雄激素信号调控HLA-II差异表达介导Kupffer细胞促炎效应及机制研究

HBV-specific CD4 T response and its regulation in liver microenvironment is thought as the key procedure for patients with chronic hepatitis B virus (HBV) infection. However, the exact mechanisms have not been well elucidated. Recently, the genome-wide association studies of ours and other investigators had indicated that HLA class Ⅱ genomic region was the most significant locus for HBV-related chronic liver disease. Kupffer cells are the major regulator in persistent inflammation, which express HLA class Ⅱ molecules and present antigen to CD4 T cells. Androgen could promote the expression of HLA-II molecules, with immunomodulatory effect in the liver microenvironment. Additionally, our preliminary study also showed that there were androgen response elements in the promoter of HLA class Ⅱ gene. So, we hypothesized that the plasticity of HLA-Ⅱ expression (quantity, species, patterns and differentiated allelic combinations) may regulate the plasticity of Kupffer cells and the polarization of CD4 T cells during the persistent inflammation in an androgen-dependent manner. In this project, we investigate the regulations of expression patterns of HLA class II on plasticity of Kupffer cells, the androgen-specific transcription of HLA-II molecules, and differential polarization effects of HLA-II molecules on CD4 T cells. This study may elucidate novel mechanisms involved in the outcomes of persistent inflammations in patients with chronic HBV infection, and find out some new targets for the prevention and intervention of chronic liver diseases.

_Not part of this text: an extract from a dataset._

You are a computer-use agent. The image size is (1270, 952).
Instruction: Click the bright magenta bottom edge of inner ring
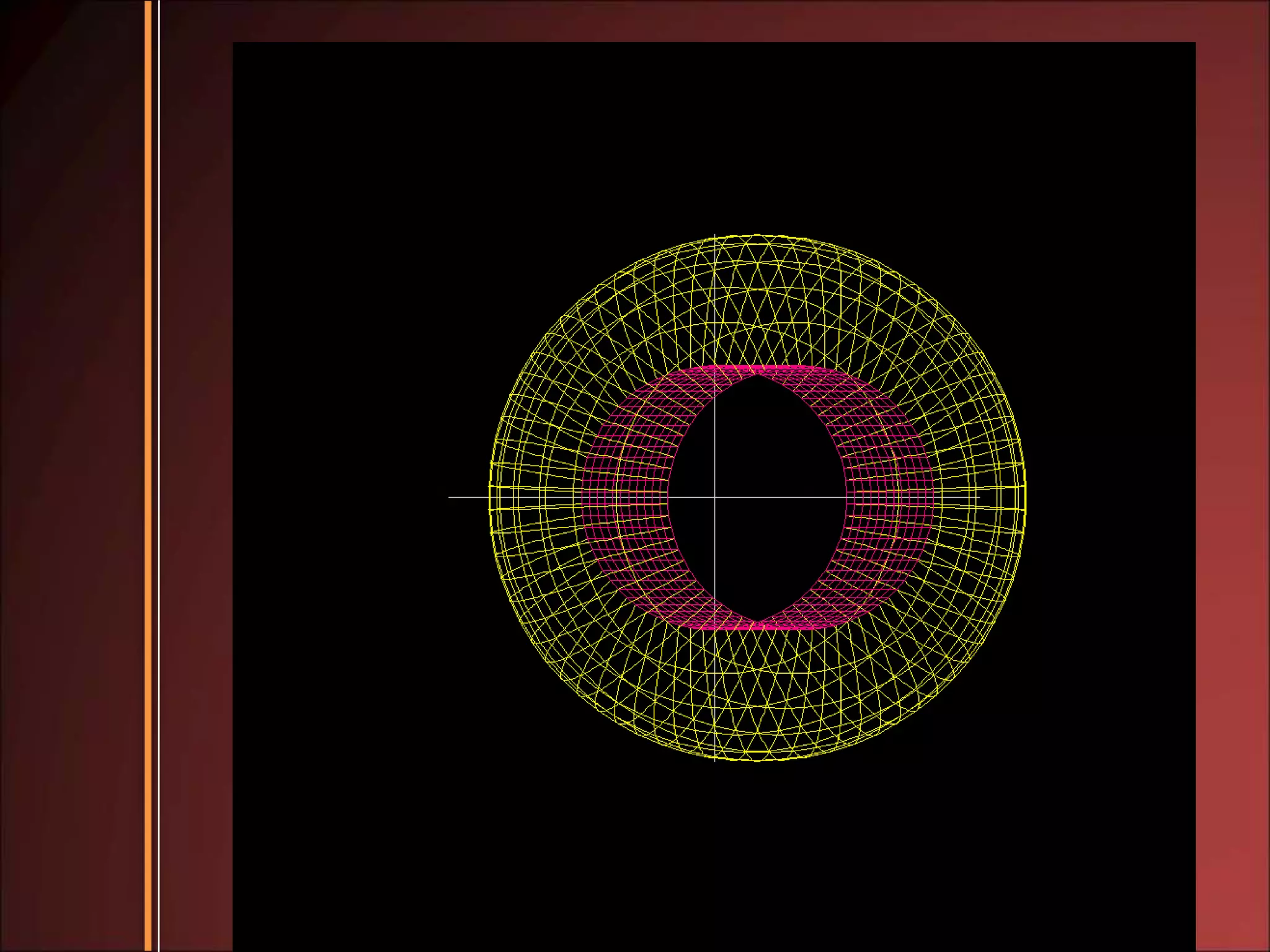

慢性乙型肝炎病毒（HBV）感染后，肝脏微环境免疫应答及调控是炎症活化与消退的关键环节，但其确切调控机制尚不清楚。最新全基因组关联研究提示，HLA-Ⅱ类基因是影响慢性HBV感染转归最显著的基因。Kupffer细胞在肝脏持续性炎症过程中具有中心调控作用，可表达HLA-Ⅱ类分子提呈抗原，激活CD4 T细胞。雄激素可促进HLA-Ⅱ类分子表达，我们前期发现HLA-Ⅱ类基因启动子存在雄激素反应元件，具有性激素差异转录调控基础。我们推测，雄激素信号可能在转录水平调控HLA-Ⅱ类分子差异表达，进而调控CD4 T细胞极化和Kupffer细胞表型可塑性。本课题拟从雄激素水平、HLA-Ⅱ类分子差异转录、Kupffer细胞表型可塑性调控、CD4 T细胞极化效应等层次，探索雄激素调控Kupffer细胞表达HLA-Ⅱ分子及其促炎效应的机制，以期对肝脏持续性炎症的转归机制产生新认识，为慢性乙型肝炎防治提供有效干预靶点。

四年间围绕以下任务开展研究：慢乙肝患者血清激素水平及信号通路；人肝内AR表达情况及Kupffer细胞分布；人巨噬细胞HLA-II类分子/AR/雌激素受体表达模式；AR调控人巨噬细胞分化及HLA-II类分子表达的分子机制。取得以下重要发现：1）全基因组关联图谱结果显示，激素定量性状位点、代谢性状决定位点通路与乙型肝炎的主要、次要位点通路存在交互作用；2）人单核细胞不表达AR、雌激素受体ERα及ERβ，其向巨噬细胞分化过程中，三类激素受体表达持续上调；3）AR进入人巨噬细胞细胞核后抑制PPARγ mRNA转录从而抑制PPARγ蛋白表达；4）巨噬细胞促炎性分化伴随着抗原递呈能力的上升（HLA-II类分子上调）及促炎性细胞因子上调。我们的研究首次揭示了AR对于PPARγ的负向调控作用，表明AR可作为抑制巨噬细胞促炎性分化介导的炎症损伤的理想调控靶标：抑制AR既能降低其抗原递呈能力，亦能降低其促炎性细胞因子释放，促其向抑炎、促修复方向分化。